— Exercise aim —
Repeat exactly the lines that begin at the one containing "At what coordinates" and end at the final line of the records; include no pictures and nothing else.

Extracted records
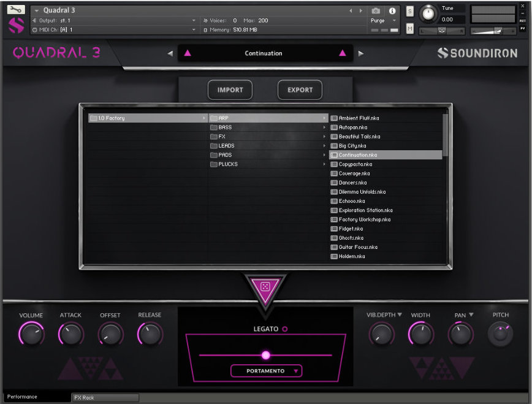The height and width of the screenshot is (404, 532).
Task: Toggle the Legato switch on
Action: [285, 328]
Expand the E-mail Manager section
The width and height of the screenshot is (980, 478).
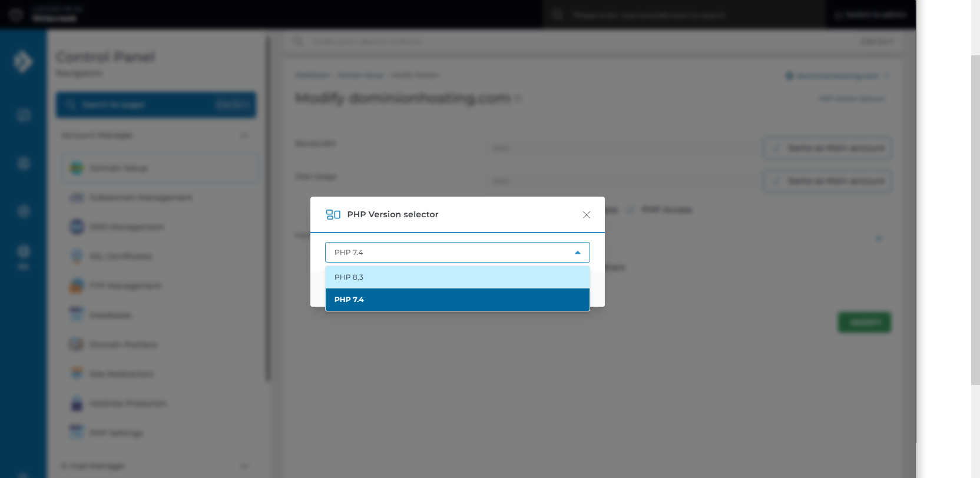[x=244, y=466]
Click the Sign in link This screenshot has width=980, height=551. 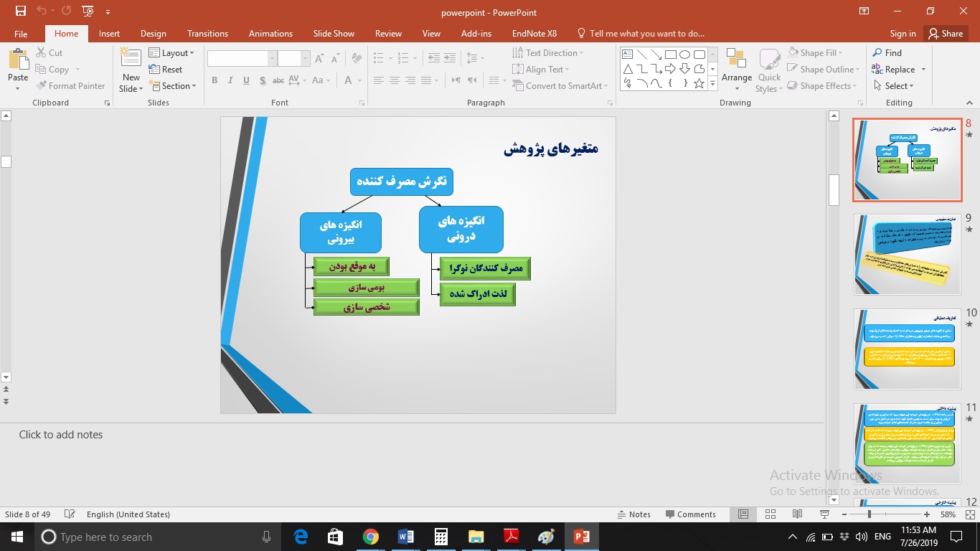[903, 33]
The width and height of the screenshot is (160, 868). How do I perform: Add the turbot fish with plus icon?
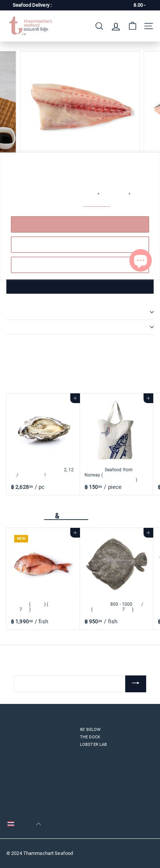coord(148,533)
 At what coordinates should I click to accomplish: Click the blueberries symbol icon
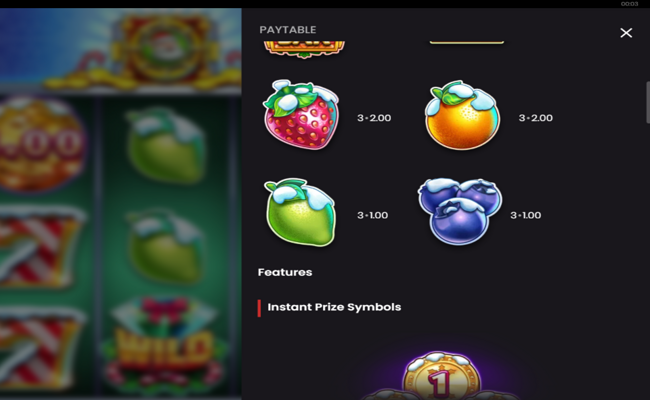[460, 211]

— Response below —
 At what coordinates should I click to accomplish: Click the blueberries symbol icon
[460, 211]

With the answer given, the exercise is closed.